=== Task directions ===
Locate each line of the listing below containing the string "pixels", and copy those lines out in full.

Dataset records
----------------

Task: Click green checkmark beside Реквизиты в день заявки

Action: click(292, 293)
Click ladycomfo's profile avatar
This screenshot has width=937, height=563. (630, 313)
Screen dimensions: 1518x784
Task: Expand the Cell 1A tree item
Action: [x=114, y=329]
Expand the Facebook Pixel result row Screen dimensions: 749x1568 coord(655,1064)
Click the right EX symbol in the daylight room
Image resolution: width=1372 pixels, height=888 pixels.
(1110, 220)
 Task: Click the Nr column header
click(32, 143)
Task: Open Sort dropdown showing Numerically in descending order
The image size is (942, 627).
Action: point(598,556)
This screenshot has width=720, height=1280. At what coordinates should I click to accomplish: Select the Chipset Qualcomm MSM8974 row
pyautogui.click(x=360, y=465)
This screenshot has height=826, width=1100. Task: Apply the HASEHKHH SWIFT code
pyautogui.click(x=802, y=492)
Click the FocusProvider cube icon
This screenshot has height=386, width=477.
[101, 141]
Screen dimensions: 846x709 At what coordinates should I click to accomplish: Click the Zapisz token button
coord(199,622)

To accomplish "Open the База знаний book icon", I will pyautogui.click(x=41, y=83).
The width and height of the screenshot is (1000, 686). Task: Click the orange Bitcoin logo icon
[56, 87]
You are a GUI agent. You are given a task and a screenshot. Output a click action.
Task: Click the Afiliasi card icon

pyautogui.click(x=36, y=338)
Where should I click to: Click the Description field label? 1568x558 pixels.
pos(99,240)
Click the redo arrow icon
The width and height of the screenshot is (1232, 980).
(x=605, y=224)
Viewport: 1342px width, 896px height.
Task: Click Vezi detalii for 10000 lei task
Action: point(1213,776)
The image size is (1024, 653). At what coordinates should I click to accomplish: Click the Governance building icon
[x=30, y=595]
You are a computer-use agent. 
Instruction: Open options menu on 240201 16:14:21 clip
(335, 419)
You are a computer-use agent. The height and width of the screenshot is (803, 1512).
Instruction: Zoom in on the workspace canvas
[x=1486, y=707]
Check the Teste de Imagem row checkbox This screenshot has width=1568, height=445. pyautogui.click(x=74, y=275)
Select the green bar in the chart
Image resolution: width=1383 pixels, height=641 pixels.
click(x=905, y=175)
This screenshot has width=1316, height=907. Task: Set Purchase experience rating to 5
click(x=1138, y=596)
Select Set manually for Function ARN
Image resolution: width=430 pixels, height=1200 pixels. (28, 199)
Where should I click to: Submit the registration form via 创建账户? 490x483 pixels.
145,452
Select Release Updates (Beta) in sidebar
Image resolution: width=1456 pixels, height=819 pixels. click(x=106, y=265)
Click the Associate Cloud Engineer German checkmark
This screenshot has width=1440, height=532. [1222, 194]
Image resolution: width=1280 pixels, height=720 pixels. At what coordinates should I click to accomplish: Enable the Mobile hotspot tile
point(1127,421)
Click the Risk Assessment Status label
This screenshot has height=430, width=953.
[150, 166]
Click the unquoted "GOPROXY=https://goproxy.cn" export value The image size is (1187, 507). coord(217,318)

----------------

=== Result below ===
Image resolution: width=1372 pixels, height=888 pixels.
Where should I click to: Click the Description field label? 1568x558 pixels.
Image resolution: width=1383 pixels, height=641 pixels.
Image resolution: width=430 pixels, height=1200 pixels. (28, 199)
Where should I click to: Submit the registration form via 创建账户? 490x483 pixels.
Image resolution: width=1456 pixels, height=819 pixels. click(x=106, y=265)
Image resolution: width=1280 pixels, height=720 pixels. At what coordinates should I click to accomplish: Enable the Mobile hotspot tile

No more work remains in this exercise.